In all, the defendants are accused of taking 149 hostages. One person was killed by a shotgun blast at the District Building and several others were injured there and at the other two locations.

Although the defendants repeatedly have made clear their determination to be tried together, each is now receiving a separate trial in the eyes of the law. The jury of four men and eight women will be asked to return seperate verdicts for each of the 12.

The fact that all are being tried at once presents problems for the defense attorneys and these began to emerge yesterday. While other co-counsel were cross-examining Rabbi Fishman, Alexander repeatedly objected to questions about specific things that Khaalis allegedly did or said.

Judge Nunzio sustained these objections over the protests of other defense counsel.

The atmosphere seemed less tense as yesterday's session began than it appeared to be on Thursday. But tempers began to rise as the day wore on.

Prosecutor Linsky angrily asked a question during a technical hearing about the admissibility of certain evidence.

"I'm cautioning you," Nunzio said. As several defense attorneys jumped to their feet to object to what Linsky had said, the judge added:

"I further suggest, Mr.

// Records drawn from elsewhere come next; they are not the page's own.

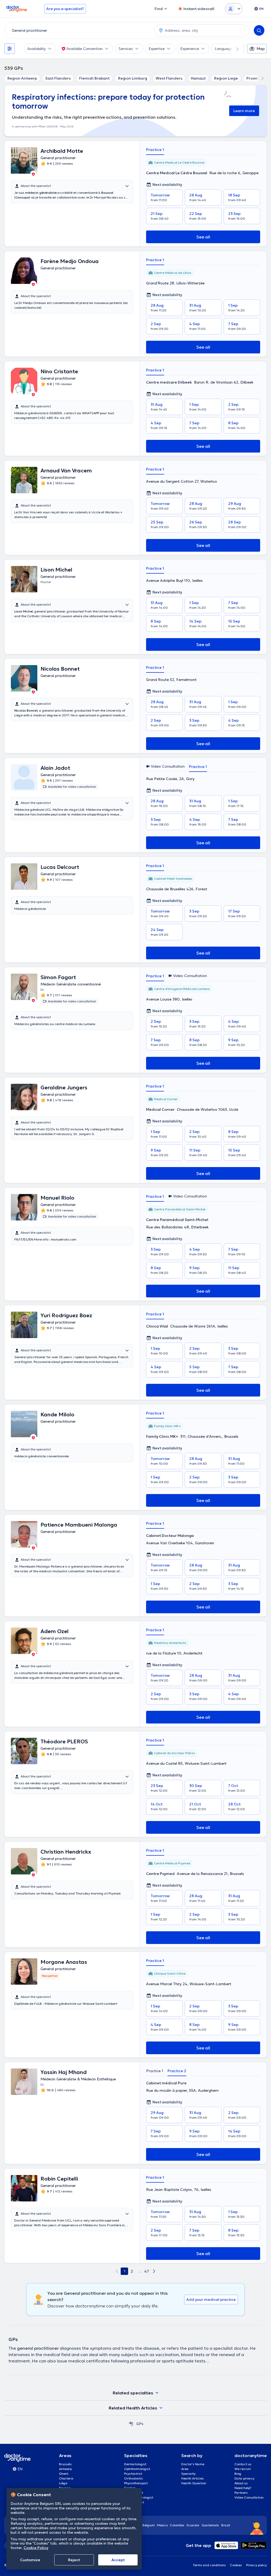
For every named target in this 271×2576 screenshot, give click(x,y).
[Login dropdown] (233, 8)
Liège (63, 2483)
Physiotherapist (136, 2483)
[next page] (154, 2271)
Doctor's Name (192, 2464)
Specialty (188, 2474)
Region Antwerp (22, 78)
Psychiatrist (133, 2474)
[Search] (259, 30)
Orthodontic (133, 2478)
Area (185, 2469)
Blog (237, 2474)
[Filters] (9, 48)
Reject (74, 2559)
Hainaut (198, 78)
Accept (118, 2559)
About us (241, 2483)
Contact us (242, 2464)
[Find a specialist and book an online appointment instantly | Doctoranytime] (131, 2424)
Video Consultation (249, 2497)
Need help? (242, 2488)
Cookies (236, 2565)
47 (146, 2271)
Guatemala (210, 2525)
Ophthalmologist (137, 2469)
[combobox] (78, 30)
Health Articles (192, 2478)
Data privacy (244, 2478)
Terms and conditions (209, 2565)
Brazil (225, 2525)
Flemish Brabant (94, 78)
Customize (30, 2559)
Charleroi (66, 2478)
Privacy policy (256, 2565)
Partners (241, 2493)
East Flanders (58, 78)
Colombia (177, 2525)
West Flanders (169, 78)
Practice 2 (177, 2070)
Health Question (193, 2483)
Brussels (65, 2464)
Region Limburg (132, 78)
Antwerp (65, 2469)
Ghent (63, 2474)
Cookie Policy (36, 2547)
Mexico (162, 2525)
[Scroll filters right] (234, 48)
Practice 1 (155, 149)
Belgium (148, 2525)
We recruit (242, 2469)
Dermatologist (135, 2464)
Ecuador (193, 2525)
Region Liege (226, 78)
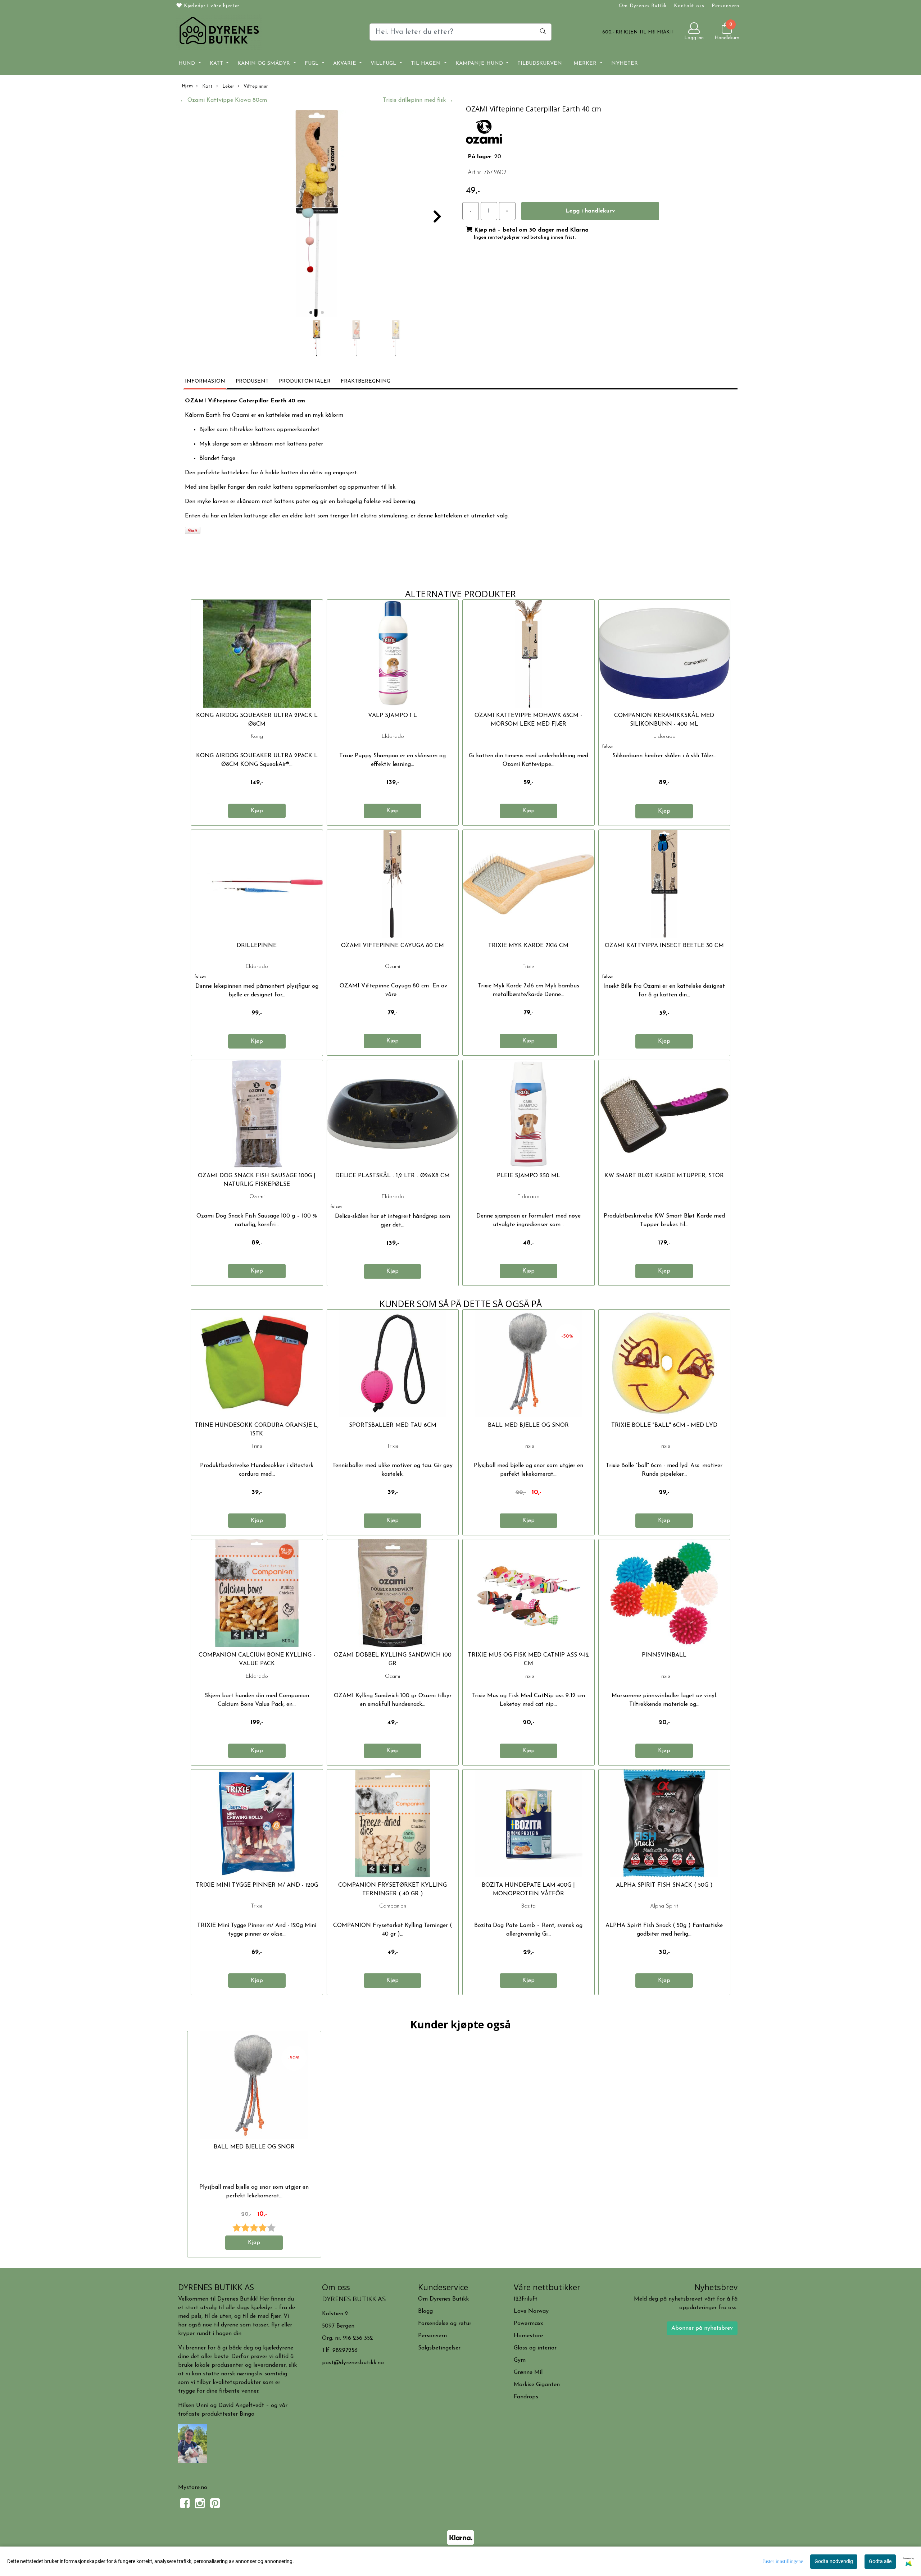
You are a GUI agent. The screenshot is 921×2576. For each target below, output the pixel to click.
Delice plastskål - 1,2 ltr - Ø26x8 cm (392, 1176)
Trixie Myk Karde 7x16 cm (528, 946)
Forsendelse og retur (444, 2323)
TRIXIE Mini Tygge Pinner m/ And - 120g (257, 1885)
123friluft (525, 2299)
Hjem (187, 86)
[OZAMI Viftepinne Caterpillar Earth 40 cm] (316, 215)
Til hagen (427, 63)
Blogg (425, 2311)
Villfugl (384, 63)
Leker (227, 86)
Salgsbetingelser (439, 2348)
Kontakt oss (689, 6)
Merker (585, 63)
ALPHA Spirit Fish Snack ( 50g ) (664, 1885)
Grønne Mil (528, 2372)
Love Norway (531, 2311)
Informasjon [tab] (205, 381)
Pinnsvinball (664, 1655)
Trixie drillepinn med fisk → (418, 100)
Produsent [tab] (252, 381)
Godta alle (880, 2561)
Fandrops (526, 2397)
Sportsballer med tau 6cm (392, 1425)
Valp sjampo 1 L (392, 715)
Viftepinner (255, 86)
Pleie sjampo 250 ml (528, 1176)
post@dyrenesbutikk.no (353, 2363)
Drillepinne (257, 946)
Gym (520, 2360)
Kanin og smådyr (264, 63)
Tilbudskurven (539, 63)
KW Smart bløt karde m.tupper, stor (664, 1176)
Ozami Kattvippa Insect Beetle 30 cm (664, 946)
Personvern (725, 6)
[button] (310, 312)
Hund (187, 63)
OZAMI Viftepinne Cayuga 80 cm (392, 946)
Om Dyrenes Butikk (642, 6)
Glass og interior (535, 2348)
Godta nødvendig (834, 2561)
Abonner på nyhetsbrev (702, 2328)
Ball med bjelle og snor (528, 1425)
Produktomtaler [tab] (305, 381)
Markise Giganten (537, 2385)
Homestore (528, 2336)
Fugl (312, 63)
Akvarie (345, 63)
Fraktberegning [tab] (365, 381)
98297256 (345, 2350)
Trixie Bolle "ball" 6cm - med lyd (664, 1425)
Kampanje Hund (480, 63)
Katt (217, 63)
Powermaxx (528, 2323)
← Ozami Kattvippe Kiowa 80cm (223, 100)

Linsky, that you control yourself . . . . Gentlemen, I told you yesterday that one objection would be enough."

At another point, Rabbi Fishman referred to the "black suit" Alexander was wearing.

In fact, the attorney was wearing a black velvet jacket, charcoal gray slacks, black socks, black suede shoes, a gray vest, a white shirt, a black-and-white tie, two gold rings and a gold chain with a clasped hands ornament around his neck.

"Is this a black suit?" he asked Fishman.

"A black outfit," said the Rabbi.

"This is total nonsense," said Nunzio.

The trial, which is expected to take 10 weeks, is scheduled to resume Monday.